Local newspaper the Guyanese Daily Mirror reported that around 60 to 80 American Green Berets and several hundred members of the UK’s SAS Black Watch were performing military exercise drills in the jungles surrounding Jonestown at the exact same time the mass suicides or the massacre – depending on your take – occurred.
Was that a coincidence or does it as some suggest point to a sinister outside party, or parties, being responsible for the deaths?
Another anomaly in the official version as told by the US Government was that the bodies lay neatly arranged in rows and showed no signs of the heavily twisted rigidity known to be induced in cyanide suicides.
In the coroner’s court, Guyanese pathologist Dr. Leslie Mootoo stated the bodies looked like they’d been murdered and, in his opinion, were not suicides at all. Dr. Mootoo also said that while he did find gunshot wounds on a small percentage of the victims, he found needle marks on the vast majority.

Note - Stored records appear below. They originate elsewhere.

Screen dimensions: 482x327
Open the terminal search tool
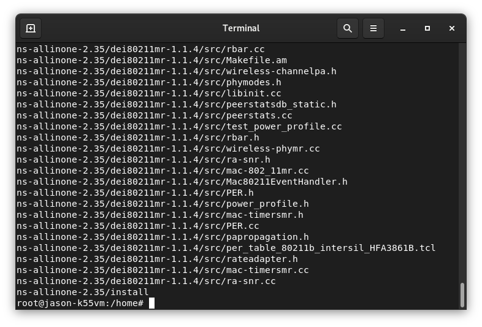[x=347, y=28]
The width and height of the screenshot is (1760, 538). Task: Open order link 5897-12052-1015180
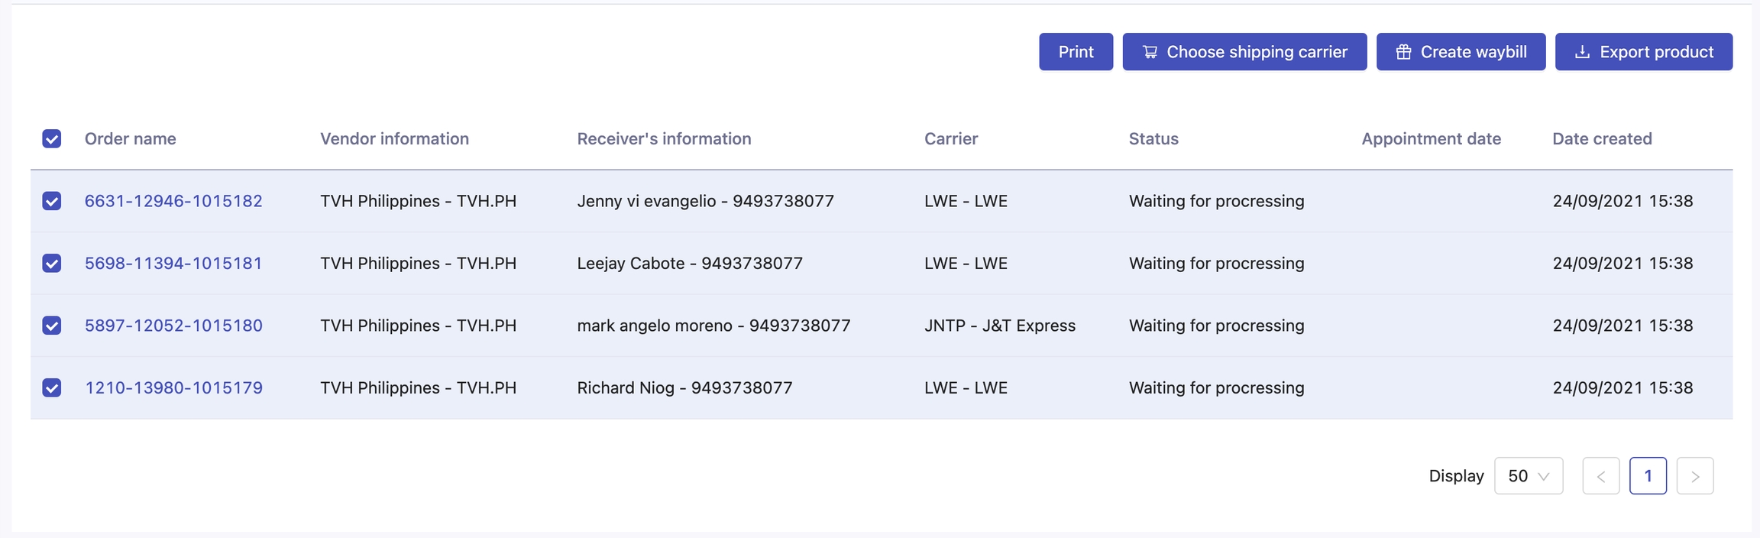(173, 326)
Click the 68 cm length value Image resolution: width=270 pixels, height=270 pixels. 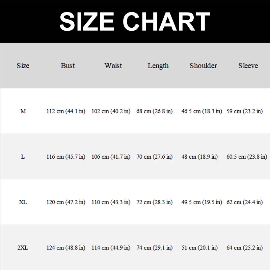[x=155, y=111]
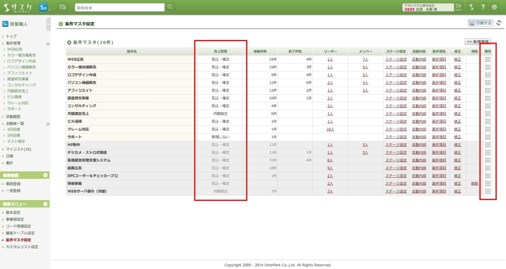The image size is (506, 269).
Task: Open the settings gear icon
Action: tap(494, 7)
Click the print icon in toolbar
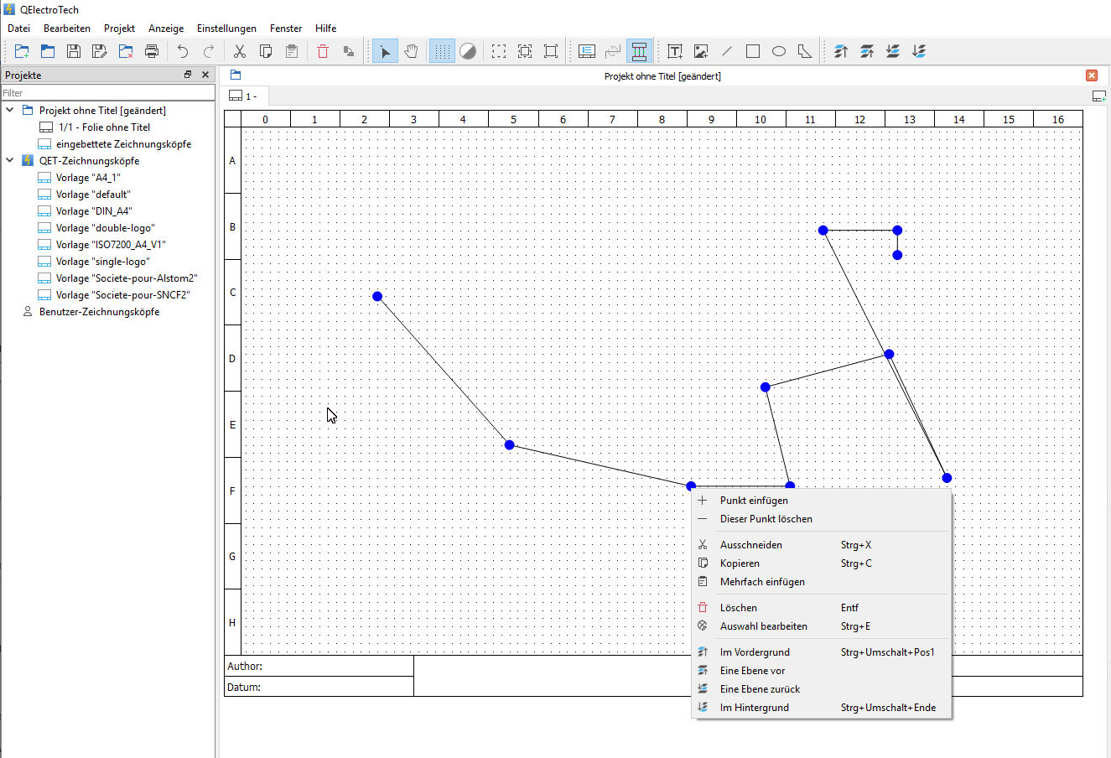This screenshot has height=758, width=1111. [152, 52]
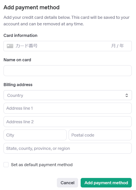
Task: Select the Address line 2 field
Action: (68, 122)
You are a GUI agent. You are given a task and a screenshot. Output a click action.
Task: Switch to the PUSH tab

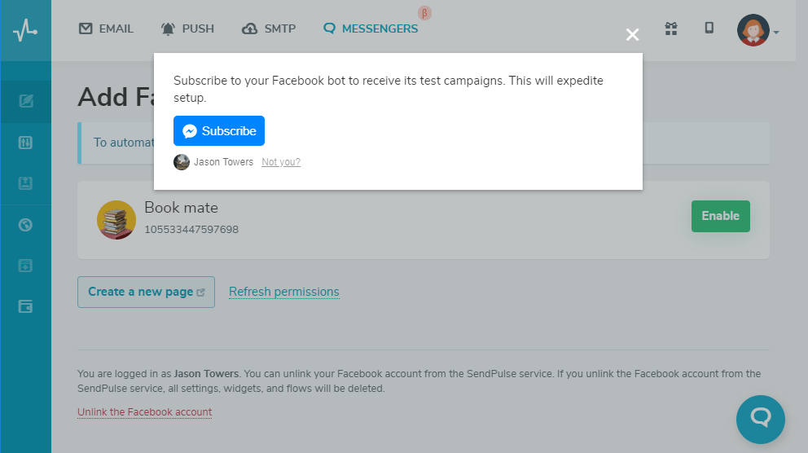pyautogui.click(x=187, y=29)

Needle usage would directly contradict the cyanide story as the official story says the cyanide was taken orally.
The US Army, however, said the cause of death was irrefutably cyanide suicides. Interestingly, it was only after mounting pressure from family members of the deceased back in America that the Army finally agreed to perform some autopsies – seven out of 900 deaths to be precise. Those token autopsies were clearly too few to gain true insight into what caused the deaths.